Ça coûte combien, une série de 0 et de 1 ? C’est la vertigineuse question à laquelle se confrontent les éditeurs quand il faut fixer le prix de la version électronique d’un de leurs livres.
Et la réponse varie beaucoup d’un titre à l’autre, comme le montre un échantillon d’une cinquantaine de romans et essais, choisi parmi les plus vendus ou signés des auteurs les plus connus.
Pour chacun, j’ai relevé le prix de l’édition originale, celui de l’édition poche et celui des versions iBook d’Apple ou Kindle d’Amazon (données disponibles au format CSV).
A ma grande surprise, l’ebook est dans la plupart des cas plus cher que la version poche.
Le surcoût atteint même 10,90 € pour Boomerang, de Tatiana de Rosnay (éd. Héloïse d’Ormesson) – 17,99 € en version électronique, 7,10 € au Livre de poche (+150%).
De même, Apocalypse Bébé, de Virginie Despentes (éd. Grasset), vous coûtera 13,99 € si vous souhaitez le lire sur votre Kindle, contre 7,10 € seulement si vous voulez feuilleter les 380 pages de la version Livre de poche (+97%).
Ce décalage m’a étonné : d’un côté, un fichier numérique dont la reproduction ne coûte rien ; de l’autre, un objet physique fait de papier et d’encre et qu’il faut acheminer jusqu’au lecteur.
Sans compter que proposer un prix bas pour les ebooks les rend plus accessibles aux lecteurs les plus fauchés, et pourrait éviter de voir certains se tourner avec le piratage.

= Données fournies =
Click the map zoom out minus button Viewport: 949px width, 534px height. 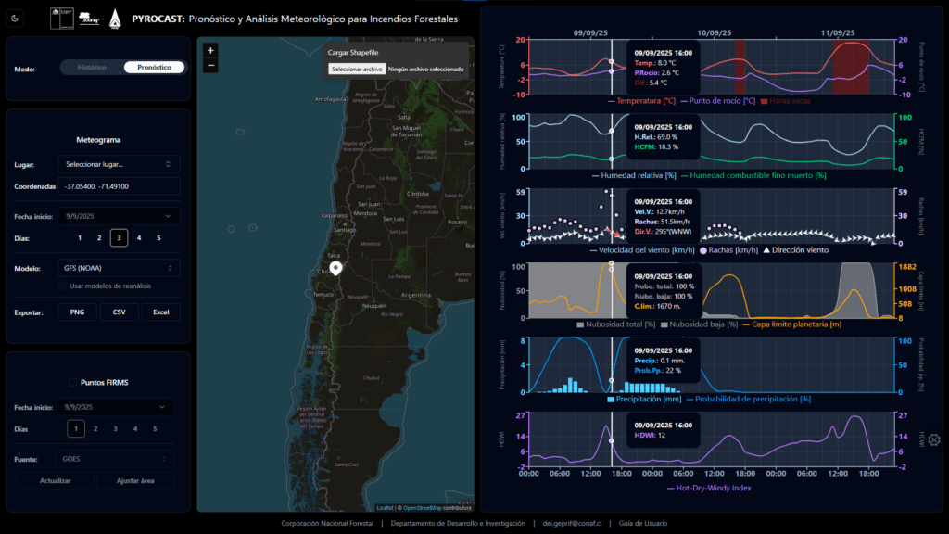coord(210,65)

= Votre objectif =
Extrayez en entier le texte sur le prix des livres numériques, sans y changer un seul mot.

= La réponse =
Ça coûte combien, une série de 0 et de 1 ? C’est la vertigineuse question à laquelle se confrontent les éditeurs quand il faut fixer le prix de la version électronique d’un de leurs livres.
Et la réponse varie beaucoup d’un titre à l’autre, comme le montre un échantillon d’une cinquantaine de romans et essais, choisi parmi les plus vendus ou signés des auteurs les plus connus.
Pour chacun, j’ai relevé le prix de l’édition originale, celui de l’édition poche et celui des versions iBook d’Apple ou Kindle d’Amazon (données disponibles au format CSV).
A ma grande surprise, l’ebook est dans la plupart des cas plus cher que la version poche.
Le surcoût atteint même 10,90 € pour Boomerang, de Tatiana de Rosnay (éd. Héloïse d’Ormesson) – 17,99 € en version électronique, 7,10 € au Livre de poche (+150%).
De même, Apocalypse Bébé, de Virginie Despentes (éd. Grasset), vous coûtera 13,99 € si vous souhaitez le lire sur votre Kindle, contre 7,10 € seulement si vous voulez feuilleter les 380 pages de la version Livre de poche (+97%).
Ce décalage m’a étonné : d’un côté, un fichier numérique dont la reproduction ne coûte rien ; de l’autre, un objet physique fait de papier et d’encre et qu’il faut acheminer jusqu’au lecteur.
Sans compter que proposer un prix bas pour les ebooks les rend plus accessibles aux lecteurs les plus fauchés, et pourrait éviter de voir certains se tourner avec le piratage.